Career highlights and awards
- 4× Ohio League champion (1906, 1911, 1913, 1914); Threw first-ever legal forward pass in a professional game; Appointed to NFL Rules committee; NFL representative the Intercollegiate Committee of Athletics;

= Peggy Parratt =

American football player and coach (1883–1959)

George Watson "Peggy" Parratt (March 21, 1883 - January 3, 1959) was a professional football player who played in the "Ohio League" prior to its becoming a part of the National Football League (NFL). Born in Cleveland, Ohio, Parratt played quarterback for the Shelby Blues, Lorain Pros, Massillon Tigers, Massillon All-Stars, Franklin Athletic Club of Cleveland, Akron Indians and the Cleveland Tigers between 1905 and 1916. Parratt threw the first legal forward pass in professional football history while playing for the Massillon Tigers on October 25, 1906.

==College career==
Parratt played college football at Case School of Applied Science, now known as Case Western Reserve University. During his time at Case, he became a 3-time All-Ohio college star. However, in 1905, he risked his amateur standing by playing professional ball on Sundays for the Shelby Blues. To hide his identity from the media and school officials, Parratt played under the name "Jimmy Murphy" and used a nose guard to conceal his face. However just weeks after his first game for Shelby, the Cleveland newspapers revealed that "Murphy" was really Peggy Parratt, in disguise. Soon afterwards Parratt was called in for questioning by the chairman of the Case University Athletic Board, Professor Arthur S. Wright. During the interview, Parratt openly admitted to breaking the amateur code. He was then barred from all further intercollegiate play at Case. At this time, Parratt was also a star basketball and baseball player for Case and was removed from those teams as well.
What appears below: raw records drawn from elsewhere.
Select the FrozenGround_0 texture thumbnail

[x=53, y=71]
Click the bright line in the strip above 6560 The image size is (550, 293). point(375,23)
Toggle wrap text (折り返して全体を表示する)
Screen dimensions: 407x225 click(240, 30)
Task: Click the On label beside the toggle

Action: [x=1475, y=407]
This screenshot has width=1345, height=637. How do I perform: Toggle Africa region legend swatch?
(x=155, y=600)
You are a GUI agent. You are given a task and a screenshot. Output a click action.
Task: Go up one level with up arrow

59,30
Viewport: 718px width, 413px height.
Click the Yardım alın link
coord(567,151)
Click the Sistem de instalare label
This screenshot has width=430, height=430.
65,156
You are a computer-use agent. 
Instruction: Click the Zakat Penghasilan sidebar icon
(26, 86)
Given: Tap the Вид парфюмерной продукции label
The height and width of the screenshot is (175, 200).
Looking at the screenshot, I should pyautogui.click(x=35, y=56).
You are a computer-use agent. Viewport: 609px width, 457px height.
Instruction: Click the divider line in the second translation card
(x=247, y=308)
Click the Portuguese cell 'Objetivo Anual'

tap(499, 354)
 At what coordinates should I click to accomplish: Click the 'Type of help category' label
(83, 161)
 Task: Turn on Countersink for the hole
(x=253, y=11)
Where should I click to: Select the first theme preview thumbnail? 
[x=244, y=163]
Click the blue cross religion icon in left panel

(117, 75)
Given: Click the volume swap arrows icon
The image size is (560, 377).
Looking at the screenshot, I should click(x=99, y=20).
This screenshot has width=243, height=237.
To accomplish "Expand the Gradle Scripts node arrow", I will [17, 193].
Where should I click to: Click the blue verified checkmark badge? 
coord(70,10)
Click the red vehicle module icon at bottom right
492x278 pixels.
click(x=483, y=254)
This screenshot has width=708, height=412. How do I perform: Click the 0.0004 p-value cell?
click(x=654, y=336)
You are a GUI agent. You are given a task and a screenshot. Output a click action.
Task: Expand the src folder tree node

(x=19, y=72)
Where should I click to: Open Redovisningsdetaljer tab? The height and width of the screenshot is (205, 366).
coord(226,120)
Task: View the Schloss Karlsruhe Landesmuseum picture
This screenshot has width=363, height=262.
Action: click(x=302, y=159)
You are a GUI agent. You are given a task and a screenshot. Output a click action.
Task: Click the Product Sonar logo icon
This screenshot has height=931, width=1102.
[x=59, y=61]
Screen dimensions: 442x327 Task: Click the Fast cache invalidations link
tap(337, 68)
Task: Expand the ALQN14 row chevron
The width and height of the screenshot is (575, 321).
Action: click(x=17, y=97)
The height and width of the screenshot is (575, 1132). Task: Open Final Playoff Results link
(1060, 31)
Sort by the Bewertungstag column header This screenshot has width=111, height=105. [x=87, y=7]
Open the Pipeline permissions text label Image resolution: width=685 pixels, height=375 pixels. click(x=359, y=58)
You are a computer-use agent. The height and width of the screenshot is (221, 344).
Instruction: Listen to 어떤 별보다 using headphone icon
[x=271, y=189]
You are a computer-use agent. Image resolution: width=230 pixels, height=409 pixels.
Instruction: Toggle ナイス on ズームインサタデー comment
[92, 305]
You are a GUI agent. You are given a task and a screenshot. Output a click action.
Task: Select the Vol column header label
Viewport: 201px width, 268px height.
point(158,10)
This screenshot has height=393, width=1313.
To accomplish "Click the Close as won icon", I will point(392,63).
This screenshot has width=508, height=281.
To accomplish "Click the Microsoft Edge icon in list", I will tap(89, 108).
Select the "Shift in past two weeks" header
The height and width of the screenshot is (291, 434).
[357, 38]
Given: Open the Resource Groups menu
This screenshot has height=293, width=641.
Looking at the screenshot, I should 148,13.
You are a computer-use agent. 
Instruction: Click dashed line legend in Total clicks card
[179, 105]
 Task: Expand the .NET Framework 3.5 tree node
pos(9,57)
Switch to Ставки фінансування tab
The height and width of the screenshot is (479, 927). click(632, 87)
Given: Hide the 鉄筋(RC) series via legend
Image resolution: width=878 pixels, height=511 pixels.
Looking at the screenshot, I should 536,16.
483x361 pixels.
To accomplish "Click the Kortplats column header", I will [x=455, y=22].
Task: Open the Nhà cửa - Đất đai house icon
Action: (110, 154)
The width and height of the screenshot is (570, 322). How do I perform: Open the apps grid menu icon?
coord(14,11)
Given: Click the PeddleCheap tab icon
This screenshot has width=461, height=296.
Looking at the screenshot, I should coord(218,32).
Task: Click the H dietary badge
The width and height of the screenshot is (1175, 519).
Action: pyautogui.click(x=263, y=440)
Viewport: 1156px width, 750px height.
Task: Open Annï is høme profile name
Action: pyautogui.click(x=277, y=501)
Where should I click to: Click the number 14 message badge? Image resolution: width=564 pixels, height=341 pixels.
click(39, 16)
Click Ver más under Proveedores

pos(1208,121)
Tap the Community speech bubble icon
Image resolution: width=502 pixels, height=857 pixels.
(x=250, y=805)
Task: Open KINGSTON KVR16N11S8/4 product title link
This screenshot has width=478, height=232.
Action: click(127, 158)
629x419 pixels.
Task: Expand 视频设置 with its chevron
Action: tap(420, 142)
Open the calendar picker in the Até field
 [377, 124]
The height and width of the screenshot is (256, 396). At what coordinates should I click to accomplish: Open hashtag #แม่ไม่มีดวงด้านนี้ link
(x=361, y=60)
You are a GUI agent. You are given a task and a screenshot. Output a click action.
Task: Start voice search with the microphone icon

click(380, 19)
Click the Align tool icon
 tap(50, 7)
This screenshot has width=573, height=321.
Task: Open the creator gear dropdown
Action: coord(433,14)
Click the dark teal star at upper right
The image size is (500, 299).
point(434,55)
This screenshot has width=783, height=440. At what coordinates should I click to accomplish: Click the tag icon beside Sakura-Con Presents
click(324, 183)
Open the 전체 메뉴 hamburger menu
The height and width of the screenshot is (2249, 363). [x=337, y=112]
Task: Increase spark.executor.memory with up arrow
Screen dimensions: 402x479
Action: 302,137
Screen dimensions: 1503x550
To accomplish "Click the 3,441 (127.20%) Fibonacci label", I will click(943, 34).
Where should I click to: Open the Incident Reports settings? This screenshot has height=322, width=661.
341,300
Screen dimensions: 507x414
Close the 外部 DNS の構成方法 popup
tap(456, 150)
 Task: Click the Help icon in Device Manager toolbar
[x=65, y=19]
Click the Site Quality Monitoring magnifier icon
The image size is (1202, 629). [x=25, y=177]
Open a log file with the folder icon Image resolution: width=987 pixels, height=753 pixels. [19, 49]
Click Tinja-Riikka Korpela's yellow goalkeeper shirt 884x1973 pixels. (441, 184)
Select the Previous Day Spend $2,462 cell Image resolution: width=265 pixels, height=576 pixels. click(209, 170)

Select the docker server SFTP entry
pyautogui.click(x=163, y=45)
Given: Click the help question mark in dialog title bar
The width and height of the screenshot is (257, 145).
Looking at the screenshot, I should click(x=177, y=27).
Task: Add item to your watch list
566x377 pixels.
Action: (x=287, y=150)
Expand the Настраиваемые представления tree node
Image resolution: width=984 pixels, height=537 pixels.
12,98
By admitting openly to playing for Shelby, Parratt thus became the first college football star to be disciplined by his school for moonlighting as a professional football player. Several other college players had secretly played professional football, but they always denied the charges when questioned. However Case still awarded Peggy his varsity letter, citing his invaluable leadership on and off the field during the major part of the 1905 football season. He also made All-Ohio Honors for 1905 and was allowed to coach the college's baseball team, after being stripped of captaincy due to the scandal. After graduating from Case in 1906, Parratt was offered the head football coaching job at Marietta College, however he turned it down to continue his professional playing career. In 1909, however, Peggy was an assistant football coach at Case, while he was also playing for the Shelby Blues.

==Professional career==

===Massillon Tigers===
After losing his amateur status, Parratt played football for the Lorain Pros for the remainder of the 1905 season. In 1906, Peggy was signed by the Massillon Tigers, in part because of his mastery of the forward pass. He immediately earned the role of starting quarterback. The first forward pass in a professional football game may have been thrown by Parratt on October 25, 1906 to Dan "Bullet" Riley in a victory over a combined Benwood-Moundsville team, according to Robert W. Peterson in his book Pigskin The Early Years of Pro Football. Parratt though did not receive initial recognition for the pass since Eddie Wood of the Canton Bulldogs and Latrobe Athletic Association was erroneously credited for catching the first forward pass in pro football by Harry March in his book Pro Football: Its Ups and Downs. During the second game of the 1906 Ohio League championship, which would later result in a betting scandal on November 24, 1906, Wood reportedly caught a couple of the new forward passes. March somehow stated that those catches in a championship game, at the end of the season, were very first catches in professional football. It was later discovered that Parratt threw an earlier recorded pass to Bullet Riley on October 25, for professional football's first forward pass. A second recorded pass was thrown to Clark Schrontz two days later.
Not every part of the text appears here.